Auch der Mittenregler packt kräftig zu und ermöglicht Sounds, die von mittenbetont über aggressiv bis hin zu einem extremen Scoop reichen. Unterm Strich darf man die Klangregelung als üppig bezeichnen, zumal alle Potis und Schalter einen guten Regelbereich aufweisen. Das hoch angesetzte Presence-Poti wird sogar mit maßgeschneidertem Regelweg gefertigt.

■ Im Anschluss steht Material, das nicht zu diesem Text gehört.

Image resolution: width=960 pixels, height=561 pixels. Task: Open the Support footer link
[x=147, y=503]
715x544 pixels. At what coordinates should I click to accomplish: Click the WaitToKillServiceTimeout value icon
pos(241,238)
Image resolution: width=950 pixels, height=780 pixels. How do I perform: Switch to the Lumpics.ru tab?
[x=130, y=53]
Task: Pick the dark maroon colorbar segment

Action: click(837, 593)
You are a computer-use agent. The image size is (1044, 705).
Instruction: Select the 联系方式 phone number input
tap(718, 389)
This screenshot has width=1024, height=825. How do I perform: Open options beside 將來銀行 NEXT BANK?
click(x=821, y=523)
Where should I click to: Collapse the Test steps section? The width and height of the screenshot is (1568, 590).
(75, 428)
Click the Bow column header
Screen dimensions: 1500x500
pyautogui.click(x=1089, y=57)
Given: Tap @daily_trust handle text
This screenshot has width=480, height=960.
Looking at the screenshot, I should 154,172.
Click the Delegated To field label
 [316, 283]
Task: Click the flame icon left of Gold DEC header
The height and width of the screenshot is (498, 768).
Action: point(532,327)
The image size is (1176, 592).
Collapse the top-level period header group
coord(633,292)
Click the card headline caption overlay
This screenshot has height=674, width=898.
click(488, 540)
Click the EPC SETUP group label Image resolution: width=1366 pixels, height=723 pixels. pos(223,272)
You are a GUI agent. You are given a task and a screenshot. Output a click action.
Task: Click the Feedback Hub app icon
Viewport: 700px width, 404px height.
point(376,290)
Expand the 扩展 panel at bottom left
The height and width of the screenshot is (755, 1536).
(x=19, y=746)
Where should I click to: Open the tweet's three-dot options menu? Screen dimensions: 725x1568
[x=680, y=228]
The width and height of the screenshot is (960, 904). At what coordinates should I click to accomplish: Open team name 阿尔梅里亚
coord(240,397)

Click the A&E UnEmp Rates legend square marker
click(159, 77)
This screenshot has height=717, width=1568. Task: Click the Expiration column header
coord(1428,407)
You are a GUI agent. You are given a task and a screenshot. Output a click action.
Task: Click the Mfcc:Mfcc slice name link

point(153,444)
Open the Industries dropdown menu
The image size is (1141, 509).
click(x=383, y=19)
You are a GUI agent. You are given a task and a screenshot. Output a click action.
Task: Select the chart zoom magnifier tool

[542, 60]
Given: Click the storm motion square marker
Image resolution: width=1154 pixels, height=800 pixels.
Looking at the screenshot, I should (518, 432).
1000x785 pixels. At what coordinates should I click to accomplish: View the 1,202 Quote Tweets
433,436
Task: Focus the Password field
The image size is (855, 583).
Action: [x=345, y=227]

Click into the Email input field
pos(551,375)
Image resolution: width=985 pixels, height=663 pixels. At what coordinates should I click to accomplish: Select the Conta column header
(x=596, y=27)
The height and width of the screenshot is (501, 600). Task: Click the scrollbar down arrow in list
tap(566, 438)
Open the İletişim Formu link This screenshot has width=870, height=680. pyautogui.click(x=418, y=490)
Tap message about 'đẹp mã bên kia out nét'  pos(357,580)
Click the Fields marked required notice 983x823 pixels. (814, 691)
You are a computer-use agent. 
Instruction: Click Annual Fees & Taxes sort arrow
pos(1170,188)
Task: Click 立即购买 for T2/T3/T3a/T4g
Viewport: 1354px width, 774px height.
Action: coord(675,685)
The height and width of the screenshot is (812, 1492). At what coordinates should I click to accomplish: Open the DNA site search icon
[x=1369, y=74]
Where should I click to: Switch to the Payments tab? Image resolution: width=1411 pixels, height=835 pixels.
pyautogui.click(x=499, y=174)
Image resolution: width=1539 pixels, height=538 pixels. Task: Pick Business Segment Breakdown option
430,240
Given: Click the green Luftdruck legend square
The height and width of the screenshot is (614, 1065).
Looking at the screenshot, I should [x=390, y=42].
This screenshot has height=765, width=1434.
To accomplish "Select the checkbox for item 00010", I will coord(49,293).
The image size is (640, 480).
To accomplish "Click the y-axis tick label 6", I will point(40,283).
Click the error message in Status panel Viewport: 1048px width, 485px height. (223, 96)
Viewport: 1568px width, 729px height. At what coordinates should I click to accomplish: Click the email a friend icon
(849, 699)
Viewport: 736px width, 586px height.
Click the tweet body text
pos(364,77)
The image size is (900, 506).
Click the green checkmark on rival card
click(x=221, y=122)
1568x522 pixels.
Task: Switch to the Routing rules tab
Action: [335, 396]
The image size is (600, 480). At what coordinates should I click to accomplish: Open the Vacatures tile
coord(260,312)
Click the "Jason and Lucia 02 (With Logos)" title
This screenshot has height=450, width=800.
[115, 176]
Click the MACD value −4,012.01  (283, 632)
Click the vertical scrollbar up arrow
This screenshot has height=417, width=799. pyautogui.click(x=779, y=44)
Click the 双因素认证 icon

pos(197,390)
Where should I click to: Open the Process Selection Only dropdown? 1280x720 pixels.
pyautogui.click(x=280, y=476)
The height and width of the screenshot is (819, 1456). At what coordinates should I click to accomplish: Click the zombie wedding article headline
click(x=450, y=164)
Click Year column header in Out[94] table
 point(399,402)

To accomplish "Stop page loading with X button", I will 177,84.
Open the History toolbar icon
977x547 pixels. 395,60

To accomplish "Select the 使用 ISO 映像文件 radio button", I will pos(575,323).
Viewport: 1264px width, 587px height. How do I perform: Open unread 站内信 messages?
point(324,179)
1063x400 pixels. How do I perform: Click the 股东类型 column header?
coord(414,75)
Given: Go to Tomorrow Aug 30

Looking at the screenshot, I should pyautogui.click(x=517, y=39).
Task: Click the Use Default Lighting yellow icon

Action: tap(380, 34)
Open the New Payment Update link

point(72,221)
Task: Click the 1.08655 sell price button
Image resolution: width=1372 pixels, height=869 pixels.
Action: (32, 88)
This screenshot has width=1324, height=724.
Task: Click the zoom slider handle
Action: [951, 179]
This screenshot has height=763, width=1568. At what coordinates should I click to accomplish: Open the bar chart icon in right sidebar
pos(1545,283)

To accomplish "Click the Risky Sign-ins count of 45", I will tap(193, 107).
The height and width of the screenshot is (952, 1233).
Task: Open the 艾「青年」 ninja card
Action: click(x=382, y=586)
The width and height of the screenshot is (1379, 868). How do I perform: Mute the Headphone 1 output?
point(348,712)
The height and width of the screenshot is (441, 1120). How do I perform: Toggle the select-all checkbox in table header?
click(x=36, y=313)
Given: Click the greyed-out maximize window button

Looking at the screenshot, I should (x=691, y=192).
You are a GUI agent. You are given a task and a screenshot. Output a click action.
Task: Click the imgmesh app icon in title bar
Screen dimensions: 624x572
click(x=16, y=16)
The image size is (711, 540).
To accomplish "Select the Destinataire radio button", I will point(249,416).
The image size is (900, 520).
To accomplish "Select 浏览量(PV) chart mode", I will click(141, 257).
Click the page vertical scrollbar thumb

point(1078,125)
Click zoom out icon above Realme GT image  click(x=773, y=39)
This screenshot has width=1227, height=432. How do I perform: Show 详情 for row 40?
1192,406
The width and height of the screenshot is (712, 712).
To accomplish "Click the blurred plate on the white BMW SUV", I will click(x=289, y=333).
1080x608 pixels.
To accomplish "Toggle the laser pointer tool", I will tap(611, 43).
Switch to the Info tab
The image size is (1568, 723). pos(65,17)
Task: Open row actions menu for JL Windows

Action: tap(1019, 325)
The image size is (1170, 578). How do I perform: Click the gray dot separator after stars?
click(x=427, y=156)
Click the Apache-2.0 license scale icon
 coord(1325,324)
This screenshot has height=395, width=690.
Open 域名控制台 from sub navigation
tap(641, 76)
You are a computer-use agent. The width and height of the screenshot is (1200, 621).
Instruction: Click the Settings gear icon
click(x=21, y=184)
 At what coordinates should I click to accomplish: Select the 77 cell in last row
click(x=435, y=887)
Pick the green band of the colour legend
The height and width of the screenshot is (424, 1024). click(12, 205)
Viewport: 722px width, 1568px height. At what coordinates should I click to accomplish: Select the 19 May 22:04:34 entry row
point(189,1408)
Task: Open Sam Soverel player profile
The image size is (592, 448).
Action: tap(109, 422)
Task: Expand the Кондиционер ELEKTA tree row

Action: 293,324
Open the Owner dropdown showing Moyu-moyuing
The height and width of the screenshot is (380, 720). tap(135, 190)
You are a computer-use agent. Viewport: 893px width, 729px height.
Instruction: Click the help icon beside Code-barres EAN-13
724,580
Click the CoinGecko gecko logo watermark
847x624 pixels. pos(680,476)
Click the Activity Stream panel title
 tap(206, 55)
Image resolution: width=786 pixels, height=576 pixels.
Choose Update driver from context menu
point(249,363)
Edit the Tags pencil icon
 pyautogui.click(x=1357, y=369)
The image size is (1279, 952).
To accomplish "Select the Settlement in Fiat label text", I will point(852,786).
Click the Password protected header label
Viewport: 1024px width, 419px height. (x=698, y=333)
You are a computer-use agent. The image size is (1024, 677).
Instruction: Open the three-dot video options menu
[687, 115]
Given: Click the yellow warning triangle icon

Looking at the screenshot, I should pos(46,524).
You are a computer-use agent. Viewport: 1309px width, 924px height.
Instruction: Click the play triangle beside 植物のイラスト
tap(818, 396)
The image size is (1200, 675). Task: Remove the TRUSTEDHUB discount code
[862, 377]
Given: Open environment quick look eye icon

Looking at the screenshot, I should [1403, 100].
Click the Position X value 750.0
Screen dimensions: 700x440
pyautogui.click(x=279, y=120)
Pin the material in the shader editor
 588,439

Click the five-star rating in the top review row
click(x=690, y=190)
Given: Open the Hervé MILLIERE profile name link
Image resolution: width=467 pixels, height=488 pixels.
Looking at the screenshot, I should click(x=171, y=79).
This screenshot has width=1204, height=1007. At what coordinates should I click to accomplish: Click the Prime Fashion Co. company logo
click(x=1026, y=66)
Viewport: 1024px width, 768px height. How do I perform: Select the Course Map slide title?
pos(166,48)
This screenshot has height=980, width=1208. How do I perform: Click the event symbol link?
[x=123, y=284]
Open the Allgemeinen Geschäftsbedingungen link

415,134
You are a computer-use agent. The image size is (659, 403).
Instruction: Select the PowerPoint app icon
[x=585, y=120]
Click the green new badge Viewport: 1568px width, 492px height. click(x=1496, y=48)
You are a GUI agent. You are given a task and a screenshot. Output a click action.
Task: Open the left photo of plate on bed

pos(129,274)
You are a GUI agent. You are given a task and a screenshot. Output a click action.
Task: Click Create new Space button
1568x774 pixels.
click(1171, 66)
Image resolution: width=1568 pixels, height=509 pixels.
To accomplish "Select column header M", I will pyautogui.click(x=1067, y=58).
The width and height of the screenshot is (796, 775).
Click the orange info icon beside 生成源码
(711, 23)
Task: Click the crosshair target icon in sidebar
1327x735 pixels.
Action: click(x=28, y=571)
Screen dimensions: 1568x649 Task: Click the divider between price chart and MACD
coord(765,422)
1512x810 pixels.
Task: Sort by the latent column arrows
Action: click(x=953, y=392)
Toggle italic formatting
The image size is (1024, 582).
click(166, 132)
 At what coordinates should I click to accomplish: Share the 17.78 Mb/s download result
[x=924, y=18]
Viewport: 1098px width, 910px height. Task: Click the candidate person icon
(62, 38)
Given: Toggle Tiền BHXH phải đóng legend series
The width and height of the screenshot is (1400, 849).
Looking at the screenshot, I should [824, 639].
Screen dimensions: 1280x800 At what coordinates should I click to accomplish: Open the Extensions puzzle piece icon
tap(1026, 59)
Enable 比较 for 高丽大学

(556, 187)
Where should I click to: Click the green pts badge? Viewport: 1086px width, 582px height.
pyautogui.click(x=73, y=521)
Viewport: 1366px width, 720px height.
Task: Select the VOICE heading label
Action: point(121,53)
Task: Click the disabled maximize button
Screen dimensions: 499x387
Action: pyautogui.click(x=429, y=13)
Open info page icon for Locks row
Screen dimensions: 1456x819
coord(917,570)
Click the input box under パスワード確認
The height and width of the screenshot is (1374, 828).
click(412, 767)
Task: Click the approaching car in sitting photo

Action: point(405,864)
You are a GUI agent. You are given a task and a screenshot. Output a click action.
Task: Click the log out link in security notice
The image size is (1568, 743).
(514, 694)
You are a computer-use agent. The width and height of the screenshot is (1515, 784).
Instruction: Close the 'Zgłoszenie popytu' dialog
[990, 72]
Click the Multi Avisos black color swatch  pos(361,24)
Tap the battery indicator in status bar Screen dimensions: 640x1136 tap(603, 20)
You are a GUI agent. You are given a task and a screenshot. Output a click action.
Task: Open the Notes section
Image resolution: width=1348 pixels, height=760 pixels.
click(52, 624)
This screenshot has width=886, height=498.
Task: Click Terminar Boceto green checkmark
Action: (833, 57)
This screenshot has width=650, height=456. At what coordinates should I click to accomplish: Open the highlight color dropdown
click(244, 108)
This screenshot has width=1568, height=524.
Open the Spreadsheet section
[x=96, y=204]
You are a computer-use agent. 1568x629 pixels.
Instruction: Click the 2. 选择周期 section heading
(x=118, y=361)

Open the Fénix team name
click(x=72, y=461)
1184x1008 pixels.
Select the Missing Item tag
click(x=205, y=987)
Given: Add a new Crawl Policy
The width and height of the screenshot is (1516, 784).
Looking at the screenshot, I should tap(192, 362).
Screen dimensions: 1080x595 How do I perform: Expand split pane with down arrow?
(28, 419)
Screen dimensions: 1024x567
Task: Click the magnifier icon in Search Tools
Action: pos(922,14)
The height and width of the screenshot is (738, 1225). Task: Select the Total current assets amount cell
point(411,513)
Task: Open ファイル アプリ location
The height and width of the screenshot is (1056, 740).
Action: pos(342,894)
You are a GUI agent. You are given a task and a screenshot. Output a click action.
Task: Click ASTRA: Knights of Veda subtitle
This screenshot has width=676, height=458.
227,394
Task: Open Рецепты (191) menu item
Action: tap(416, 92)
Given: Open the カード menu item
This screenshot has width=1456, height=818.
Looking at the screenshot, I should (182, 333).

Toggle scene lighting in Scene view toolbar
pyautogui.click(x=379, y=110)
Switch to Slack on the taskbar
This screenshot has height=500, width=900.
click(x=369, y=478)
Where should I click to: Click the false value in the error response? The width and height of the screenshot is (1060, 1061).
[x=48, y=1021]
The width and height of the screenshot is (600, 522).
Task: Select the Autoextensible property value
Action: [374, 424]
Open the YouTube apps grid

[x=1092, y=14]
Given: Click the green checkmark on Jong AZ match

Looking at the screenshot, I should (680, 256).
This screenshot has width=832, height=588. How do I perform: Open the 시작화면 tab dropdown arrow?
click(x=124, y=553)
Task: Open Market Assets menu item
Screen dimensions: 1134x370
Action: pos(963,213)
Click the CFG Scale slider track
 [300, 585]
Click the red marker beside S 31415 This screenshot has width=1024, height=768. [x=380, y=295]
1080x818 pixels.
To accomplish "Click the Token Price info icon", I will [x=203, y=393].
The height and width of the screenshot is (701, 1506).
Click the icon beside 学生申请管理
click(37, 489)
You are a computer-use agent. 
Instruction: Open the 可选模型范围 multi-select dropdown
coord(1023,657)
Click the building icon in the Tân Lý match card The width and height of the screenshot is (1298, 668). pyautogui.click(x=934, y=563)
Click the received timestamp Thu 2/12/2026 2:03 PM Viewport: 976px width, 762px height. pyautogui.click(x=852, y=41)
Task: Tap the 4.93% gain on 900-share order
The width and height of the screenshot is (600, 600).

Auch die Ausgangslautstärke lässt sich praxisgerecht einstellen und es ist möglich, in Wohnzimmerlautstärke zu spielen. Dreht man den Regler weiter auf, spürt man die Muskeln und Reserven der Endstufe und bringt zunehmend die Wände zum Wackeln. So soll es sein! Der Prometheus hat seine eigene Handschrift. Er klingt modern, trägt aber zusätzlich auch gewisse Vintage-Elemente in sich. Er klingt nicht nach Rectifier oder 5150, sondern schnittiger, strammer und produzierter. Je nach Instrument erinnert er mich manchmal eher an einen Engl E670 mit justierbarer Straffheit, besser regelbarem Bassfundament und flexibler Röhrenbestückung. Ich meine auch, die Handschrift von Driftwood zu erkennen. Mit passiven Humbuckern ist das absolut beeindruckend. Lichtlærm Audio trifft hier souverän ins Schwarze, ohne dabei ein One-Trick-Pony zu sein.

(Bild: Dieter Stork)

Mit aktiven Tonabnehmern gibt sich der Prometheus noch transparenter, aber auch mit einer gewissen Schärfe. Dementsprechend kann man die Treble- und Presence-Potis ruhig weiter zurückregeln, nach Wolldecke wird es nicht klingen. Das Frequenzspektrum ist also stark vom Tonabnehmer abhängig. Aktive Lösungen klingen mir in den Mitten etwas zu technisch und zu wenig warm. Hier könnte ich mir ein alternativ schaltbares Voicing vorstellen.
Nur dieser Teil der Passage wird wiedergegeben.